→ What to work on
Skip the images and repeat every entry word for word.
____ Record set
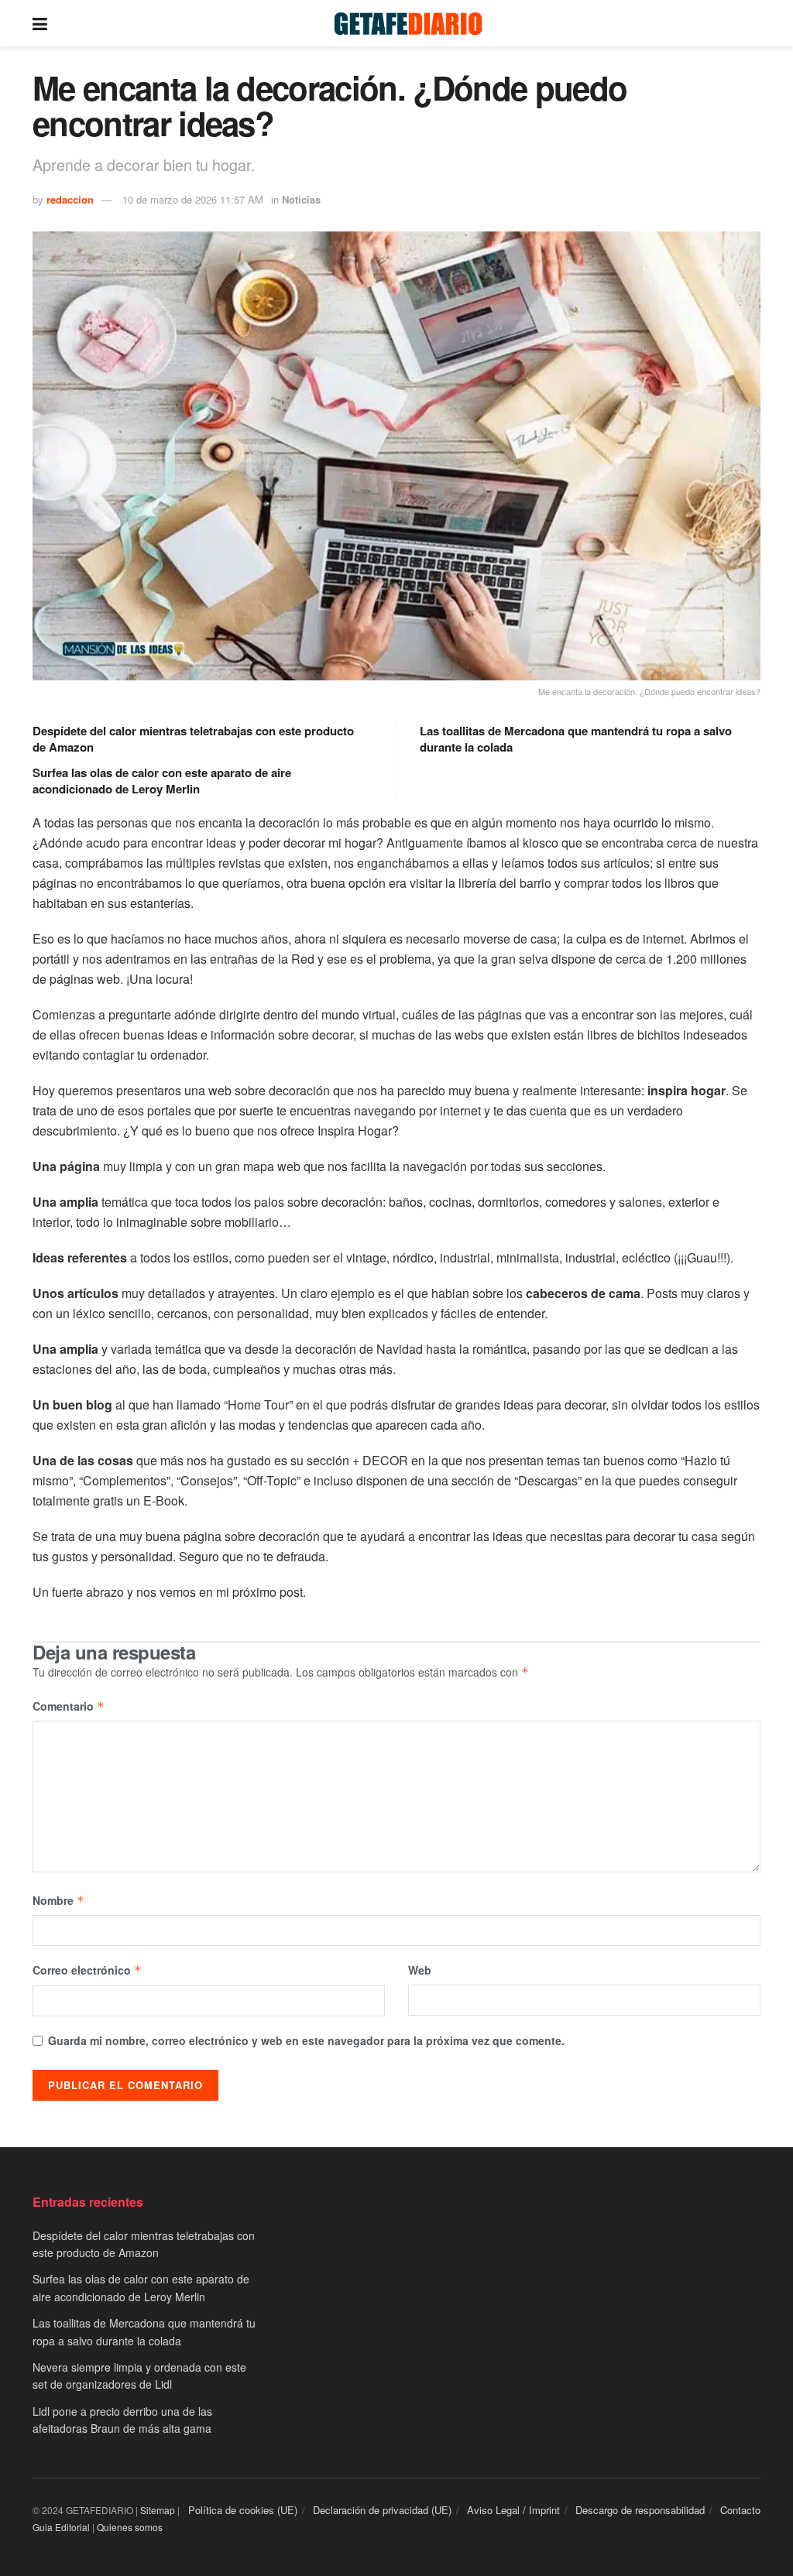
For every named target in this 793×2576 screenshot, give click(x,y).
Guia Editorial (61, 2526)
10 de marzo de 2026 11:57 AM (192, 199)
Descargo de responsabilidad (640, 2509)
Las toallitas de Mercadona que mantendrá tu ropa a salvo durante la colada (576, 738)
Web (419, 1970)
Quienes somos (130, 2526)
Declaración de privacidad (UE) (382, 2509)
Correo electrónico (87, 1970)
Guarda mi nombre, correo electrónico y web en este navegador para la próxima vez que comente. (306, 2040)
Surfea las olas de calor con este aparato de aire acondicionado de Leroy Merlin (162, 780)
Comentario (69, 1706)
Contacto (740, 2509)
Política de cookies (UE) (242, 2509)
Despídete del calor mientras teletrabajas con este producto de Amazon (193, 738)
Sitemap (157, 2509)
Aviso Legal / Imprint (513, 2509)
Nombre (58, 1900)
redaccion (70, 199)
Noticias (301, 199)
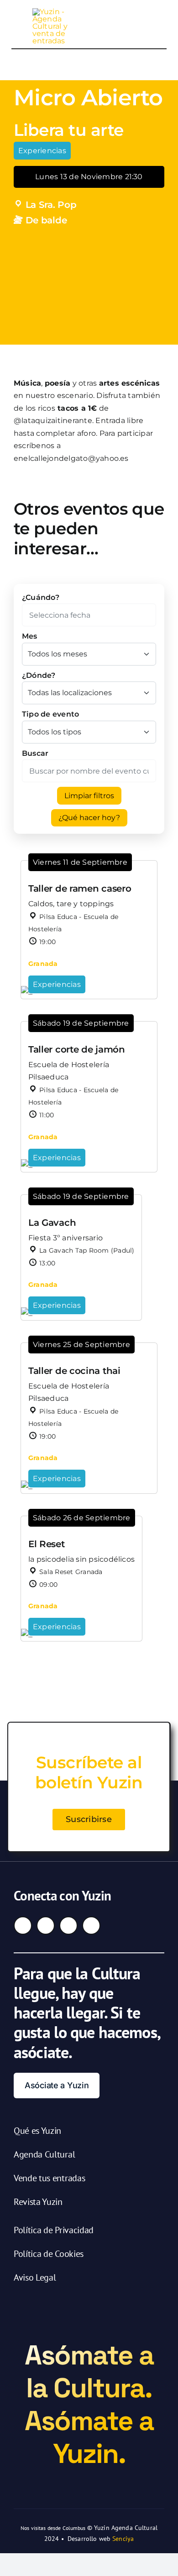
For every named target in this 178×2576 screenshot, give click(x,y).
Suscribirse (89, 1819)
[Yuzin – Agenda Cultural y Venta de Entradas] (54, 11)
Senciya (123, 2539)
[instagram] (46, 1925)
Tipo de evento (50, 714)
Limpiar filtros (89, 795)
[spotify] (91, 1925)
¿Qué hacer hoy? (89, 817)
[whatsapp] (68, 1925)
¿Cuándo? (40, 597)
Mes (29, 636)
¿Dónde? (39, 675)
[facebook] (23, 1925)
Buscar (35, 753)
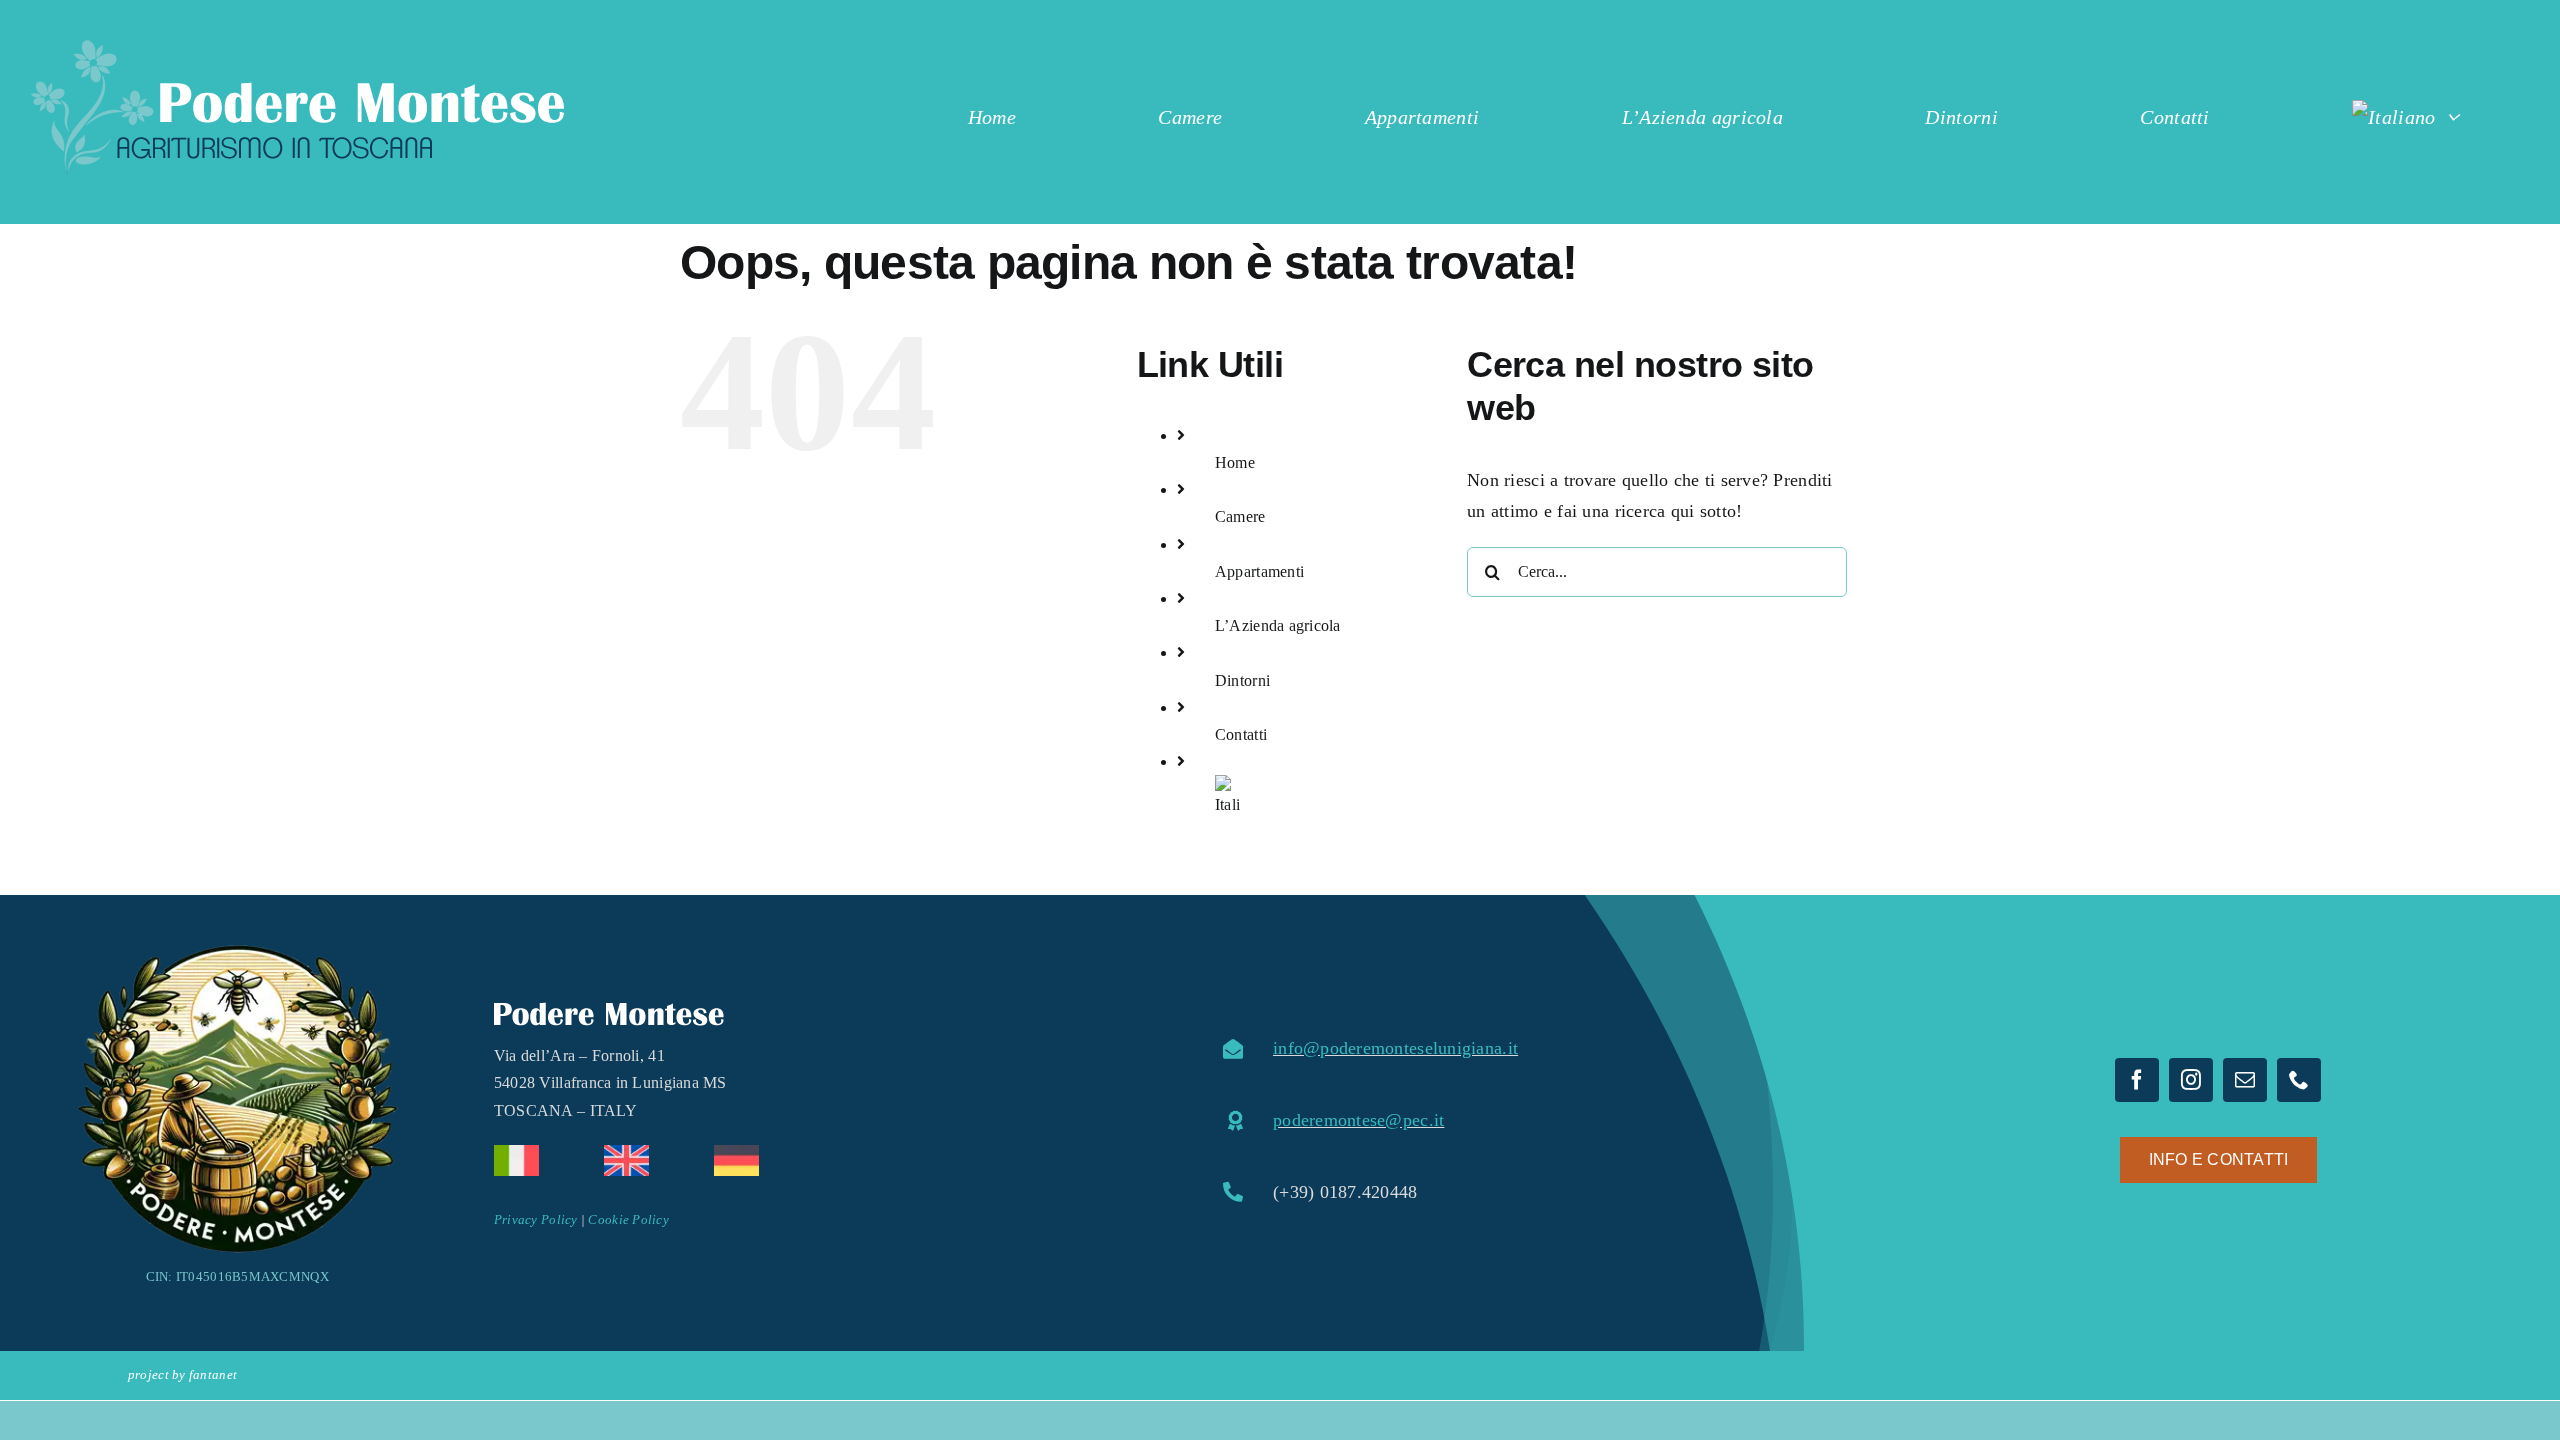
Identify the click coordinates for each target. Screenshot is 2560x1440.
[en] (626, 1154)
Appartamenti (1259, 571)
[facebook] (2137, 1080)
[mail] (2245, 1080)
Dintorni (1242, 680)
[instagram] (2191, 1080)
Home (1235, 462)
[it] (516, 1154)
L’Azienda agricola (1278, 625)
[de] (736, 1154)
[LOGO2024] (297, 49)
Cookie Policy (628, 1219)
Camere (1240, 516)
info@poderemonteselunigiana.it (1395, 1048)
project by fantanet (182, 1374)
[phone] (2299, 1080)
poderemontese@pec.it (1358, 1120)
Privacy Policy (536, 1219)
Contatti (1241, 734)
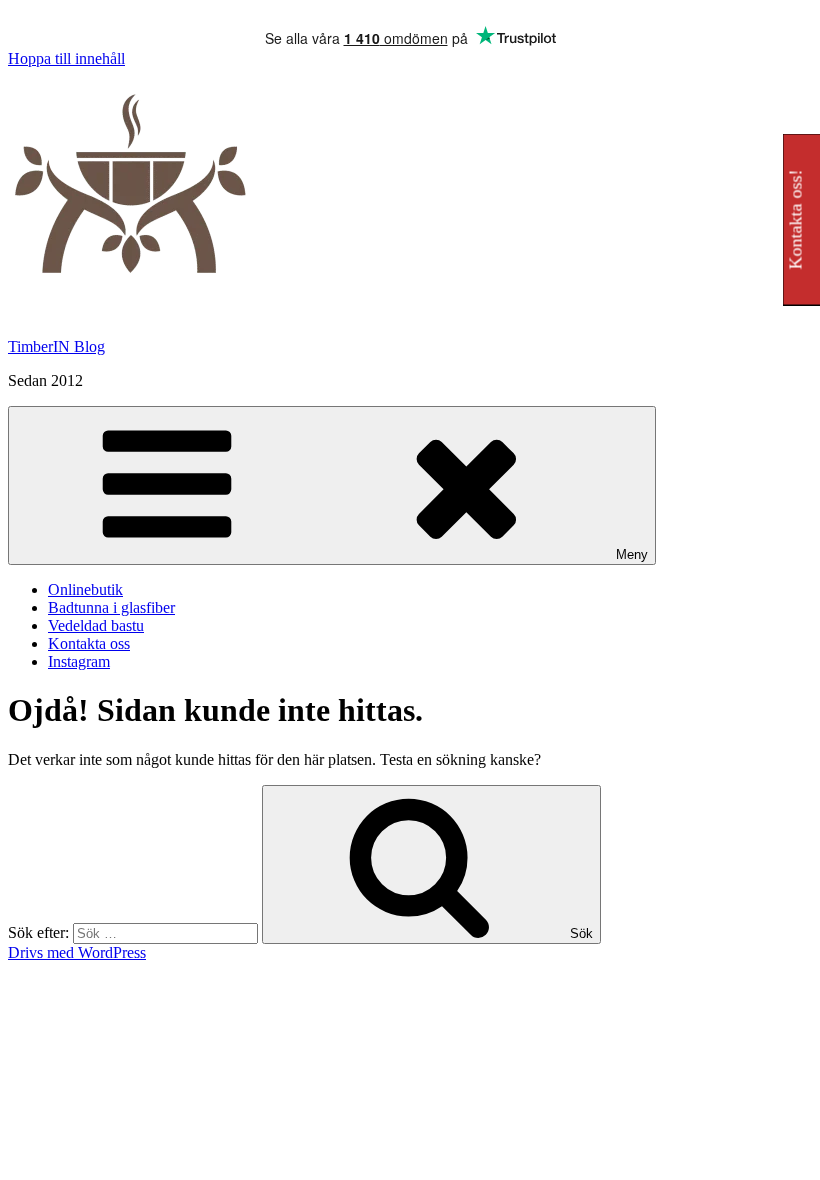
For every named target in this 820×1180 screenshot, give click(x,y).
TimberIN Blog (56, 346)
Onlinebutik (85, 589)
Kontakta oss (89, 643)
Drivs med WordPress (77, 952)
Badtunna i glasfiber (111, 607)
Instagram (79, 661)
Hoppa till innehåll (66, 58)
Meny (632, 554)
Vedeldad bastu (96, 625)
________
→ Response to the task
For every named target in this 793×2576 screenshot, give click(x,y).
Guia Editorial (61, 2526)
10 de marzo de 2026 11:57 AM (192, 199)
Descargo de responsabilidad (640, 2509)
Las toallitas de Mercadona que mantendrá tu ropa a salvo durante la colada (576, 738)
Web (419, 1970)
Quienes somos (130, 2526)
Declaración de privacidad (UE) (382, 2509)
Correo electrónico (87, 1970)
Guarda mi nombre, correo electrónico y web en este navegador para la próxima vez que comente. (306, 2040)
Surfea las olas de calor con este aparato de aire acondicionado de Leroy Merlin (162, 780)
Comentario (69, 1706)
Contacto (740, 2509)
Política de cookies (UE) (242, 2509)
Despídete del calor mientras teletrabajas con este producto de Amazon (193, 738)
Sitemap (157, 2509)
Aviso Legal / Imprint (513, 2509)
Nombre (58, 1900)
redaccion (70, 199)
Noticias (301, 199)
For every named target in this 178×2576 screenshot, give click(x,y).
Suscribirse (89, 1819)
[Yuzin – Agenda Cultural y Venta de Entradas] (54, 11)
Senciya (123, 2539)
[instagram] (46, 1925)
Tipo de evento (50, 714)
Limpiar filtros (89, 795)
[spotify] (91, 1925)
¿Qué hacer hoy? (89, 817)
[whatsapp] (68, 1925)
¿Cuándo? (40, 597)
Mes (29, 636)
¿Dónde? (39, 675)
[facebook] (23, 1925)
Buscar (35, 753)
Identify the click coordinates for each target. Screenshot is 2560x1440.
[en] (626, 1154)
Appartamenti (1259, 571)
[facebook] (2137, 1080)
[mail] (2245, 1080)
Dintorni (1242, 680)
[instagram] (2191, 1080)
Home (1235, 462)
[it] (516, 1154)
L’Azienda agricola (1278, 625)
[de] (736, 1154)
[LOGO2024] (297, 49)
Cookie Policy (628, 1219)
Camere (1240, 516)
info@poderemonteselunigiana.it (1395, 1048)
project by fantanet (182, 1374)
[phone] (2299, 1080)
poderemontese@pec.it (1358, 1120)
Privacy Policy (536, 1219)
Contatti (1241, 734)
For every named target in this 820×1180 screenshot, give click(x,y).
TimberIN Blog (56, 346)
Onlinebutik (85, 589)
Kontakta oss (89, 643)
Drivs med WordPress (77, 952)
Badtunna i glasfiber (111, 607)
Instagram (79, 661)
Hoppa till innehåll (66, 58)
Meny (632, 554)
Vedeldad bastu (96, 625)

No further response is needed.